I noticed an unfavorable interplay between the hyperopt score and the epoch-limiting during the hyperopt.

  • Refresh: The hyperopt-score is the sum of the mean of the evaluation metric (usually test/success_rate) and the mean of the evaluation metric in the last early_stop_last_n epochs, divided by the number of epochs. In pseudo-python-code
score = mean(early_stop_data_column) + mean(early_stop_data_column[-early_stop_last_n:])
score /= epochs

Therefore, the hyperopt score is highly dependent on the number of epochs.

  • The custom sweeper limits n_epochs to int(n_epochs_of_fastest_run * 1.5).

The following example shows that this can be problematic:

Say we have an easy to learn environment and the following history of test/success_rate for one run:

suc_hist = [0.5, 0.5, 0.8, 0.7, 0.9, 0.8, 0.6, 1.0, 0.8, 0.9]

It had 10 epochs. It's hyperopt-score is 0.165.
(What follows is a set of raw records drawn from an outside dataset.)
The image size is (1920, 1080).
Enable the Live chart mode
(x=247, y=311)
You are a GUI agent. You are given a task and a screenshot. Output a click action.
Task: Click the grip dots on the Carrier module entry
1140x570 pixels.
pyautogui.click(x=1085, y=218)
The hyperopt continues and one lucky configuration manages to reach early stopping in only 5 epochs. Now n_epochs is int(n_epochs_of_fastest_run * 1.5) = 7.

The same run from before would now stop after 7 epochs and achieve a hyperopt_score of about 0.207.

This gives a huge advantage for all configurations that run after a run with few epochs. Maybe we should disable the epoch-limiting or at least give an option to disable it. @ckv0173 @czs4581 what do you think?